Before Hlavin took over the business side of Thogus Products, he cut his teeth in the family company by cold-calling manufacturing clients on the road, a process he soon learned was wildly inefficient. But through that experience, which he refers to as "dialing and smiling," Hlavin became aware of an inherent disconnect on the supplier side of the business between the chemical companies and OEMs.

"The chemical companies didn't know how to sell or convert their materials into parts manufacturers could actually use," he said. "What I saw was a need for someone that could actually make the product."

Hlavin believed Thogus Products could be presented as a partner to the chemical companies, to help develop the materials and pitch products, with an eye specifically on the medical industry.

One company Thogus worked with was Cleveland-based polymer materials developer PolyOne Corp., which had a compound called Gravi-Tech.
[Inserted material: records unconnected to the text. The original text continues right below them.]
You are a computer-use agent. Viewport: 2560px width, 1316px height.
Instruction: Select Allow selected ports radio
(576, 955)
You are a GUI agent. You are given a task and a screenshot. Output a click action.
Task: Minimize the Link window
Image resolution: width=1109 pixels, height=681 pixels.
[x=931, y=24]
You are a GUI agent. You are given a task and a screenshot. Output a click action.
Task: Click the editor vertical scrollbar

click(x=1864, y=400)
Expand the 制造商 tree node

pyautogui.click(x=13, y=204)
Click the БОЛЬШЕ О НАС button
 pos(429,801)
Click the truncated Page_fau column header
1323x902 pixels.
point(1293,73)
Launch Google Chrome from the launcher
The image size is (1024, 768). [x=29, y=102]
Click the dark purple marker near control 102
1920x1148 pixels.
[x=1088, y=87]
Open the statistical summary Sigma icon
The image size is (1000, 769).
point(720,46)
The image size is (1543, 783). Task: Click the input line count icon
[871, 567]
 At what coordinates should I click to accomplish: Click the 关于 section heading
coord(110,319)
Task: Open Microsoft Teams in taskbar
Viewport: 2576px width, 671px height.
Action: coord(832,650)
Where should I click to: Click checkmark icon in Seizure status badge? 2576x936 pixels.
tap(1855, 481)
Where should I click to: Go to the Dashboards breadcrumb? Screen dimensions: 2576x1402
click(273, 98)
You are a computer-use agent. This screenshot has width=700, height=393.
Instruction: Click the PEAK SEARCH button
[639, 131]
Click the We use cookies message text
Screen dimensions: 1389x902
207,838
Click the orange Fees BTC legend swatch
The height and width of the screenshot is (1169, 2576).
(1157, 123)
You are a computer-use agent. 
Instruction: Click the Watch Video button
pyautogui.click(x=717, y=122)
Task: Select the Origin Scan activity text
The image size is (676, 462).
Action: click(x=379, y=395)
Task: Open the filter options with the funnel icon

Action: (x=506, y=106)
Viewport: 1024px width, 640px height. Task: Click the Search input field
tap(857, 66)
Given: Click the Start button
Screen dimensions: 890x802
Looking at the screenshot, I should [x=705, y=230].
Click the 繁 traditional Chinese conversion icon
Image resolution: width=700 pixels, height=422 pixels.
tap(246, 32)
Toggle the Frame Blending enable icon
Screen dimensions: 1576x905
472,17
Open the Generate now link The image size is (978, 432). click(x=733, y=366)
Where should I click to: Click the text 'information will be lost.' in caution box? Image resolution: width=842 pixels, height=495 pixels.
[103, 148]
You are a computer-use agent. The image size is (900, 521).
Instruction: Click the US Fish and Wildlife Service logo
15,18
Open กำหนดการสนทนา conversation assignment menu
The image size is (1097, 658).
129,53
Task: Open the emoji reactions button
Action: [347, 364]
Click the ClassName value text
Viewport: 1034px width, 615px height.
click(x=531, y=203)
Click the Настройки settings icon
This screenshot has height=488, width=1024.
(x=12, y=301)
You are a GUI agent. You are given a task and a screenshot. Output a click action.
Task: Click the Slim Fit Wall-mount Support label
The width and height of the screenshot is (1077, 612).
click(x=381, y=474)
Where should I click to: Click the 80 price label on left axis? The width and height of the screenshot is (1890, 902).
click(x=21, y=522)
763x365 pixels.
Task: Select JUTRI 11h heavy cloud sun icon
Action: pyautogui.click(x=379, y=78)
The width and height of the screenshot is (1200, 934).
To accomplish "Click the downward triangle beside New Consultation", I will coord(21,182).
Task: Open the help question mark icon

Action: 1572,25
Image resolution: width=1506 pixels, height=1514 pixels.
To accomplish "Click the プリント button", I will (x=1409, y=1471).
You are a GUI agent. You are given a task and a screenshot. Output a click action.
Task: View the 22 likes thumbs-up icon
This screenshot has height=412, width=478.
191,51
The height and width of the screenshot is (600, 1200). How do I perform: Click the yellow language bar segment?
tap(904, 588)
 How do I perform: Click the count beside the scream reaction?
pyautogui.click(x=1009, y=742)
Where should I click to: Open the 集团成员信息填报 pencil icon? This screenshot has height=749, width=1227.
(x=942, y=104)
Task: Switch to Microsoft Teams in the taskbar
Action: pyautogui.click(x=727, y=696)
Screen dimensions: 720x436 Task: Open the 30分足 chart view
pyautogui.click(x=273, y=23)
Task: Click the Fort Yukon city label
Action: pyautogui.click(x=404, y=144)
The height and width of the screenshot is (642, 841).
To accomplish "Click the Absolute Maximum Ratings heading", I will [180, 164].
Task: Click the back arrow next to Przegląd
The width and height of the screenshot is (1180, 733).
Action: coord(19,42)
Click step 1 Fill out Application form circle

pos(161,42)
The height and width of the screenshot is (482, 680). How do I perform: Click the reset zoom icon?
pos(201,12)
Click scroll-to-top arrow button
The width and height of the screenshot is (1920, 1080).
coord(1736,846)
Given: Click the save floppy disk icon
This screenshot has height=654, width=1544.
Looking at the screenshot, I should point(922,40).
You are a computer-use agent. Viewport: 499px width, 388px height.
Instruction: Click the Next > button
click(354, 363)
One manufacturing application in which Hlavin saw Gravi-Tech could be used was as a substitute for lead in medical devices and equipment thanks to its effective but benign radiation-shielding properties.

In recent years, lead products have come under heavier scrutiny. Hlavin anticipates federal officials will soon ban the use of lead in medical devices and seek to replace it with tungsten-filled polymers such as Gravi-Tech in radiology equipment.

Offering specialized products and, more importantly, specialized services is what separates those that thrive from those that merely survive. Collins, in his 2006 book Saving American Manufacturing, outlined several such elements, including emphasizing customized, low-volume products that can't be easily duplicated.

"We've beat internal efficiencies to death, so we've got to try to do something else," says Collins. "There are still a lot of opportunities in our own market. But you have to be on top of it and you have to know how to find them. You have to know how to develop products and services and you have to do it quicker than the Asians can copy them."

Hlavin sees a strong generational edge to the equation. When he talks about manufacturing, he mentions Mark Zuckerberg, Steve Jobs and Google nearly as often as he might talk about processes and lean.

"I didn't want to be defined as a processor," says Hlavin. "It's a function of what we do, but it doesn't define who we are. The way I look at it out there right now is, if you're not diversifying your portfolio and going after new markets and new opportunities and new technologies, all you're doing is trading dollars amongst suppliers. You're already dying."